Mutter nimmt zwei Jahre Auszeit von ihren Kindern und erfüllt sich einen Traum

Sie war immer nur für ihre Kinder da, bis sie sich selbst verlor. Deshalb ließ die Australierin Kim Chartres ihre zwei Söhne zurück und ging ihren eigenen Weg.  

Jahrelang war Kim Chartres vor allem eines: Vollzeit-Mama. Die Australierin kündigte für ihre zwei Söhne den Job, engagierte sich in diversen Spiel- und Schülergruppen als ehrenamtliche Leiterin und stellte immer wieder ihren eigenen Traum hinten an: Der Heimatstadt den Rücken zu kehren und woanders zu leben.  

Als ihre Söhne alt genug waren (14 und 17 Jahre), stellte Chartres sie vor die Wahl: Entweder mit Mutter und Stiefvater weggehen oder Zuhause beim leiblichen Vater bleiben. Die Jungs entschieden sich für Letzteres. "Es war nicht so, dass sie mich loswerden wollten", so Chartres bei "She said", "aber sie wussten, dass ich schon immer meine Heimatstadt verlassen wollte." Die Jungs dagegen wollten sich nicht von ihren Freunden, ihrem Vater und ihrem vertrauten Umfeld trennen. Also machte sich ihre Mutter ohne sie auf den Weg.

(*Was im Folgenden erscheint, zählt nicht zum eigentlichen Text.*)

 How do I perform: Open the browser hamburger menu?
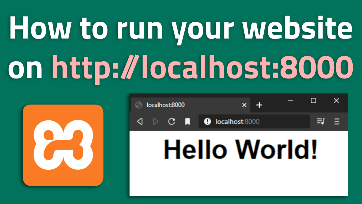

"Ich wusste nicht mehr, wer ich war" 

Das erste Jahr in ihrer neuen Heimat war hart und fühlte sich nicht so an, als wäre ein lang gehegter Traum wahr geworden. Chartres: "Ich war so lange Mutter, und ohne den täglichen Kontakt zu meinen Kindern wusste ich nicht mehr so richtig, wer ich war." Für alle sei die Umstellung schwer gewesen. Chartres kehrte einige Male in ihre alte Heimat zurück, um ihre Jungs zu besuchen.

Dann aber änderte sich etwas. "Im zweiten Jahr hatte ich eine Offenbarung", schreibt Chartres. "Ich habe plötzlich erkannt, dass ich mich als Mutter viel zu sehr von meinen Gefühlen habe beherrschen lassen." Sie habe ihre Kinder immer vor allem beschützen wollen und wurde zur "Übermutter". Doch mit etwas Abstand sah sie ein, dass sie ihre Jungs gar nicht vor jedem Schmerz bewahren kann. Dass sie sie loslassen muss, damit sie stark und selbstbewusst werden können.

Die Trennung machte das Muttersein leichter

Nach dieser Erkenntnis konnte Chartres die Zeit allein mit ihrem Partner genießen. Sie lernte, wieder ihre eigenen Interessen wahrzunehmen und Dinge nur für sich zu tun, ohne schlechtes Gewissen oder Schuldgefühle. Nach zwei Jahren zog das Paar dennoch zurück in Chartres Heimatstadt, zu ihren Söhnen. 

Sie sieht die beiden nun zwar wieder viel öfter, doch es ist anders als früher. "Ich bin jetzt eine bessere Version meiner selbst. Ich lasse mich nicht mehr von negativen Gefühle wie Angst und Schuld unter Druck setzen. Das Muttersein ist für mich jetzt viel leichter." Ihre Söhne sind mittlerweile zwei selbstsichere, junge Männer geworden, so Chartres. Junge Männer, die dank ihrer Mutter mit Sicherheit auch gelernt haben, die Wünsche und Eigenständigkeit anderer Menschen zu respektieren.